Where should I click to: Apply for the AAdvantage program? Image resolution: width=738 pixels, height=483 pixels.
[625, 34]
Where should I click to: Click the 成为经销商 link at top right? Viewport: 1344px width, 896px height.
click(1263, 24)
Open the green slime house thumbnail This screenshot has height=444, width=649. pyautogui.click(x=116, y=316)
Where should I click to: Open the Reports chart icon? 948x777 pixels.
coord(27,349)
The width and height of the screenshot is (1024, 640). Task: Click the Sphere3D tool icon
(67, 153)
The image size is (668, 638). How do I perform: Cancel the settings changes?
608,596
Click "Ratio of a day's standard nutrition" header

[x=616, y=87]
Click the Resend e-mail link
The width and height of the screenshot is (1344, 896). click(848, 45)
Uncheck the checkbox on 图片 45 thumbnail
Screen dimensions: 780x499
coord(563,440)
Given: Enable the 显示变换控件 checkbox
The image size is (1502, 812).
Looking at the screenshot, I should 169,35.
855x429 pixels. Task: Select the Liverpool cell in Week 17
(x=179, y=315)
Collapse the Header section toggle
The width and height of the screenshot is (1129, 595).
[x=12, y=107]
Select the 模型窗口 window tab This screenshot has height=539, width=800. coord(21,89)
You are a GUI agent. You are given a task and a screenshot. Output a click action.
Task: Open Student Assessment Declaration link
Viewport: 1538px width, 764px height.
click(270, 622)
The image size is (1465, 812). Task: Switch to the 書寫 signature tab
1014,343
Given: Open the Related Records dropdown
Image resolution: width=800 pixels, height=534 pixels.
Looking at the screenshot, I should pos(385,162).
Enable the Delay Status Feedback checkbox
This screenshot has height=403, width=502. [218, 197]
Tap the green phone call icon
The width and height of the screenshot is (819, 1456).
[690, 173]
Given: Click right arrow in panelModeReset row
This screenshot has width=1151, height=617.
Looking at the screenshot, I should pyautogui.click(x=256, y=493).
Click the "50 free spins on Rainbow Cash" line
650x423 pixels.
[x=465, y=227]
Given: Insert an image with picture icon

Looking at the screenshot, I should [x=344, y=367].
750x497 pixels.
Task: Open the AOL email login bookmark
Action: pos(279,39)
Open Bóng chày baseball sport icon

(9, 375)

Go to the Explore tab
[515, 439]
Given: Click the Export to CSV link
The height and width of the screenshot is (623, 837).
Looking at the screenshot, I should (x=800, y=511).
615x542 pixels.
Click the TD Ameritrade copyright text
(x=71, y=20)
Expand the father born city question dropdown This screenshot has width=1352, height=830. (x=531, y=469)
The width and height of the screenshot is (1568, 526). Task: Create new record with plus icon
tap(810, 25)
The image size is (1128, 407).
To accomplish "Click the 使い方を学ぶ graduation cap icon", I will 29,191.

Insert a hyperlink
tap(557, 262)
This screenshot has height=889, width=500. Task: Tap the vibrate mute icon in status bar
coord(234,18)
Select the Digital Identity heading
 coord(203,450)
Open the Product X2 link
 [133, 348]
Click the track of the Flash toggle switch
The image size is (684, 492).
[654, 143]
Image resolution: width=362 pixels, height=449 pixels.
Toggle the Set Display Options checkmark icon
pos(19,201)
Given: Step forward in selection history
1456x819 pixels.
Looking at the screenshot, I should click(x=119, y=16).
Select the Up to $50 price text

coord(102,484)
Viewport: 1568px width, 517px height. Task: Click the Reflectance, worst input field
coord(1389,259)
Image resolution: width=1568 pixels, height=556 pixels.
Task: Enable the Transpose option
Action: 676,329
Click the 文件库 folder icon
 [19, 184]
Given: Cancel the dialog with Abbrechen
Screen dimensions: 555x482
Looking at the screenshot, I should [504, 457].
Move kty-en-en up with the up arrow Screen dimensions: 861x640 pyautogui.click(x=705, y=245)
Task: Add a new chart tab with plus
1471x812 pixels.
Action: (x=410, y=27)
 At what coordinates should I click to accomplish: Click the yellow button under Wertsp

> [Aim of the exercise] Repeat the data verbatim.

> [Answer box]
Where should I click to: Apply for the AAdvantage program? Image resolution: width=738 pixels, height=483 pixels.
[625, 34]
Where should I click to: Click the 成为经销商 link at top right? Viewport: 1344px width, 896px height.
click(1263, 24)
Open the green slime house thumbnail This screenshot has height=444, width=649. pyautogui.click(x=116, y=316)
Where should I click to: Open the Reports chart icon? 948x777 pixels.
coord(27,349)
The width and height of the screenshot is (1024, 640). Task: Click the Sphere3D tool icon
(67, 153)
The image size is (668, 638). How do I perform: Cancel the settings changes?
608,596
Click "Ratio of a day's standard nutrition" header

[x=616, y=87]
Click the Resend e-mail link
The width and height of the screenshot is (1344, 896). click(848, 45)
Uncheck the checkbox on 图片 45 thumbnail
Screen dimensions: 780x499
coord(563,440)
Given: Enable the 显示变换控件 checkbox
The image size is (1502, 812).
Looking at the screenshot, I should 169,35.
855x429 pixels. Task: Select the Liverpool cell in Week 17
(x=179, y=315)
Collapse the Header section toggle
The width and height of the screenshot is (1129, 595).
[x=12, y=107]
Select the 模型窗口 window tab This screenshot has height=539, width=800. coord(21,89)
You are a GUI agent. You are given a task and a screenshot. Output a click action.
Task: Open Student Assessment Declaration link
Viewport: 1538px width, 764px height.
click(270, 622)
The image size is (1465, 812). Task: Switch to the 書寫 signature tab
1014,343
Given: Open the Related Records dropdown
Image resolution: width=800 pixels, height=534 pixels.
Looking at the screenshot, I should pos(385,162).
Enable the Delay Status Feedback checkbox
This screenshot has height=403, width=502. [218, 197]
Tap the green phone call icon
The width and height of the screenshot is (819, 1456).
[690, 173]
Given: Click right arrow in panelModeReset row
This screenshot has width=1151, height=617.
Looking at the screenshot, I should pyautogui.click(x=256, y=493).
Click the "50 free spins on Rainbow Cash" line
650x423 pixels.
[x=465, y=227]
Given: Insert an image with picture icon

Looking at the screenshot, I should [x=344, y=367].
750x497 pixels.
Task: Open the AOL email login bookmark
Action: pos(279,39)
Open Bóng chày baseball sport icon

(9, 375)

Go to the Explore tab
[515, 439]
Given: Click the Export to CSV link
The height and width of the screenshot is (623, 837).
Looking at the screenshot, I should (x=800, y=511).
615x542 pixels.
Click the TD Ameritrade copyright text
(x=71, y=20)
Expand the father born city question dropdown This screenshot has width=1352, height=830. (x=531, y=469)
The width and height of the screenshot is (1568, 526). Task: Create new record with plus icon
tap(810, 25)
The image size is (1128, 407).
To accomplish "Click the 使い方を学ぶ graduation cap icon", I will 29,191.

Insert a hyperlink
tap(557, 262)
This screenshot has height=889, width=500. Task: Tap the vibrate mute icon in status bar
coord(234,18)
Select the Digital Identity heading
 coord(203,450)
Open the Product X2 link
 [133, 348]
Click the track of the Flash toggle switch
The image size is (684, 492).
[654, 143]
Image resolution: width=362 pixels, height=449 pixels.
Toggle the Set Display Options checkmark icon
pos(19,201)
Given: Step forward in selection history
1456x819 pixels.
Looking at the screenshot, I should click(x=119, y=16).
Select the Up to $50 price text

coord(102,484)
Viewport: 1568px width, 517px height. Task: Click the Reflectance, worst input field
coord(1389,259)
Image resolution: width=1568 pixels, height=556 pixels.
Task: Enable the Transpose option
Action: 676,329
Click the 文件库 folder icon
 [19, 184]
Given: Cancel the dialog with Abbrechen
Screen dimensions: 555x482
Looking at the screenshot, I should [504, 457].
Move kty-en-en up with the up arrow Screen dimensions: 861x640 pyautogui.click(x=705, y=245)
Task: Add a new chart tab with plus
1471x812 pixels.
Action: (x=410, y=27)
 At what coordinates should I click to accomplish: Click the yellow button under Wertsp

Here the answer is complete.